What states do to prevent DUIs
DUI (short for driving under the influence), drunk driving, impaired driving, or driving while intoxicated (DWI) is the target of laws in all 50 states. All states use BAC or blood alcohol content, which refers to the percentage of alcohol in circulating blood. In nearly all states, a BAC of 0.08, meaning a blood alcohol content of 0.08%, is the legal threshold for a DUI. All states also define a zero-tolerance BAC limit between 0.0 and 0.02 for minors who cannot legally drink. Some states also define a higher limit (often 0.15 but sometimes higher) that carries increased penalties.
The consequences of a DUI conviction vary by state, from civil penalties (e.g., a ticket) to mandatory jail time for a first offense. Most states also impose an ignition interlock penalty on DUI offenders. The ignition interlock is a device that must be installed in any car the offender uses and prevents the car from starting until the driver passes a breath test confirming their sobriety. Although not a legal requirement, insurance rates almost always go up following a DUI, so a conviction can have long-lasting consequences on your cost to drive or even your ability to afford auto insurance. Learn more about auto insurance after a DUI.

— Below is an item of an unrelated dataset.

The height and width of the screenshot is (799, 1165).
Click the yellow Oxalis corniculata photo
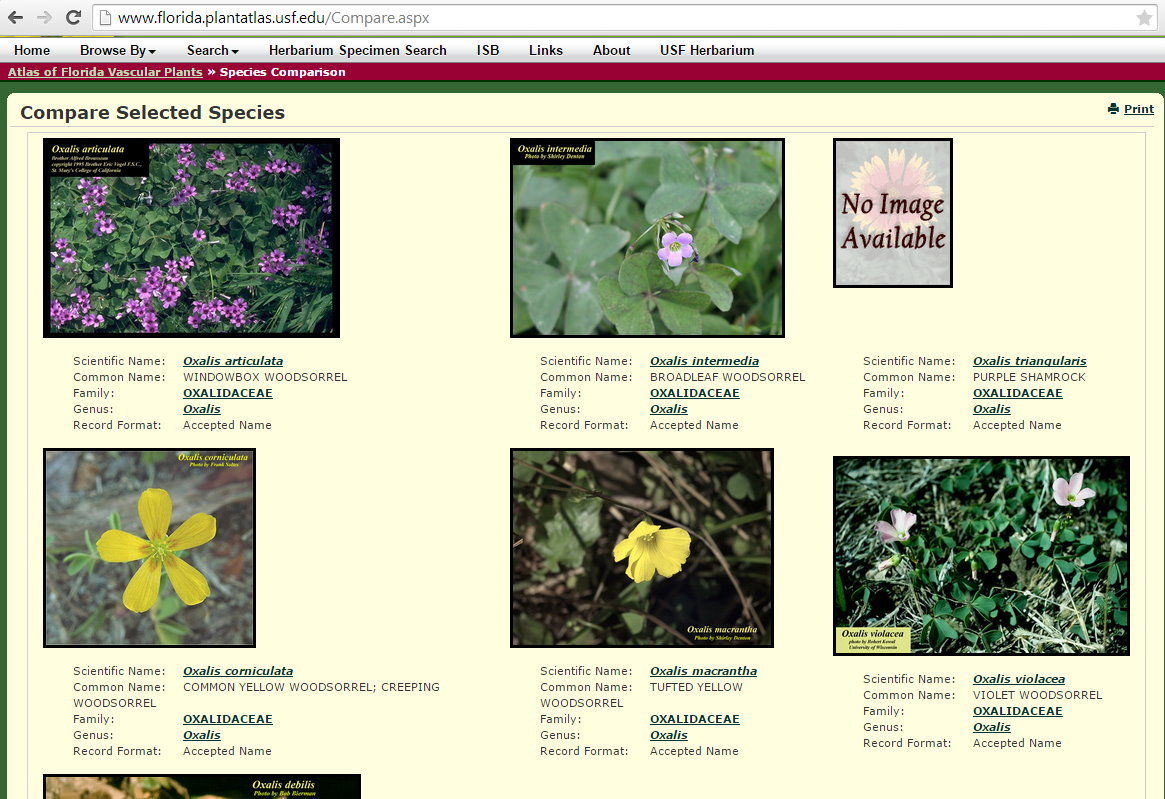(149, 547)
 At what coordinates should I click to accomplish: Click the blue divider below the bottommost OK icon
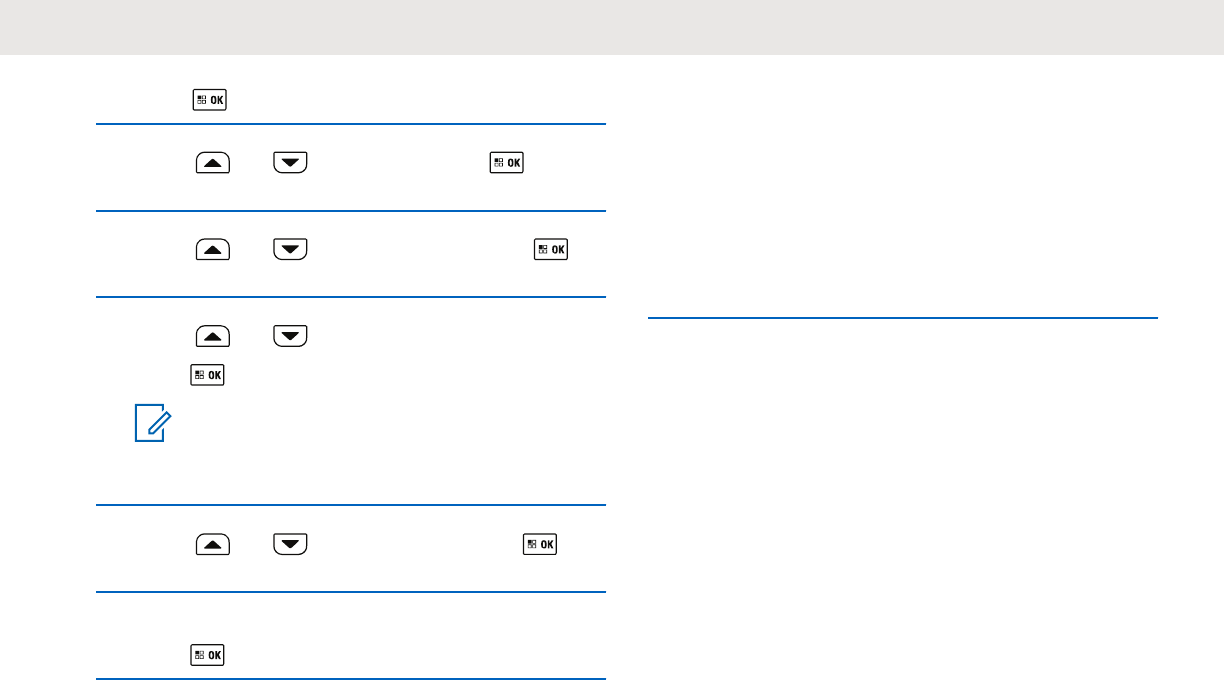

How to stop others from drinking and driving
Drunk driving prevention is the most effective solution. If you suspect someone is preparing to drive drunk, don’t let them drive. Rideshare apps, calling a cab, or even public transportation are simple ways to get someone a safe ride. A BAC calculator can help give a rough idea of a person’s BAC, but reaction time is slowed for most people after even one drink, so it’s best to err on the side of caution when you are considering driving after drinking.
If you’re already on the road, you can still help with drunk driving prevention. Keep an eye out for impaired drivers. According to MADD, signs can include:
- Erratic behavior such as weaving and quick acceleration or deceleration
- Slow reactions to traffic signals
- Driving slower than normal
- Signaling that doesn’t match the driver’s behavior
If you see someone you believe might be driving drunk, note their license plate and a description of the car. Make a hands-free call or stop somewhere safe and call 911 to report the vehicle, providing the vehicle description and as much information as possible about its location and direction.
How to prevent drunk driving in your own life
Just as when dealing with others, prevention is best. If you know you will have a few drinks, designate a sober driver for the evening. If someone in your social group doesn’t want to do it, try asking them to pool resources for a designated driver service to pick you up or arrange to take public transportation. The same goes if you’re heading out on your own.
If you find yourself unexpectedly unsafe to drive, consider calling a rideshare service or taxi, taking public transportation, or even asking the bartender for help. Many bars have a list of available services on hand. Some bars will even let you leave your car in the parking lot until the morning. If you’re unsure whether you’re safe to drive, it’s better to assume you’re not than to take the risk. According to the NHTSA, even a very low BAC can impair driving.